もはや様式美になっていますが、いい加減学習してください!!!
私は魔王バルゼオン様が頭を押さえているのを見ながら、ため息をつきます。
が、問題はそこではなかった。
今日はもう一人いるのです。
魔王様の後ろに、もう一人。
扉の外で仁王立ちしていたのは、2メクトルはありそうな、大きな大きな男性でした。
ごつごつとした輪郭に、厳つい眉と鼻筋。
琥珀色の髪を後ろで結んでいて、褐色の肌に淡い緑の瞳がよく映えています。
厚手の毛皮と黒革の組み合わせは、まるで山の王様みたいな装いですね。
いや、待ってください。
明らかに普通ではない気配を放つ、この大柄の男性。
彼には――角が生えています。

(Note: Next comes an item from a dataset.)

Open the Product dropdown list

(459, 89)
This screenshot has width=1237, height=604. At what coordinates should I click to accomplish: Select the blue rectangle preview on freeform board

そしてその角が、普通のサイズではないのです。
巨大なヘラジカのような角。
……え? ちょっと待ってください?
その異様に立派な角のせいで、入り口から入れずに突っ立っています。
私は恐る恐る尋ねました。
「魔王様……まさか、そちらの方は、お知り合いですか?」
すると、魔王様は実にさらっとこう言ったのです。
「うむ、隣の国の魔王グリムだ」
魔王が。
魔王が、増えた!!
「ちょっと待ってください!!!???」
私は叫ばずにはいられませんでした。
いやいやいやいや!!! いやいやいやいや!!!
魔王様、お知り合いってそういうことですか!?しかも隣国の魔王!?
魔王って複数いるんですか!?!?!?
「というか、そちらの方……入れないのでは?」
私は、魔王グリム様のヘラジカのような立派すぎる角を見つめながら言いました。
するとグリム様は、堂々とした声でこう答えます。
「入れん!」
知ってる!!!!!!
見ればわかりますとも!!!!
あなたの角、ものすごく大きいんですから!!!!
魔王バルゼオン様ですら角を入り口の戸枠にぶつけるのに、あなたは明らかに無理ですよ!!!
「……」
私は、魔王グリム様の角を見つめます。
店の入り口を見ます。
そして、また角を見つめます。
いやいやいや、ちょっと待ってください。
もしかして、これは私がどうにかするべき流れなのですか?
「魔王様、なぜ隣国の魔王様まで連れてきたのです……?」
「隣の国の魔王だからな」
理由になっていない!!!!
そんな「隣の家の人だから連れてきた」みたいなノリで!!!?
私はどうしようもない絶望に襲われました。
普通、魔王が定食屋に来るだけでもおかしいのに、さらに魔王が増えるなんて想定外すぎるでしょう!?
私は膝から崩れ落ちるように、静かに絶望しました。
魔王が、増えた。
どうしてこうなった。
定食屋メルヴィ、 ついに魔王複数来店。
しかし、私はまだ知らなかったのです。
この定食屋がさらに異常事態へと突入することを。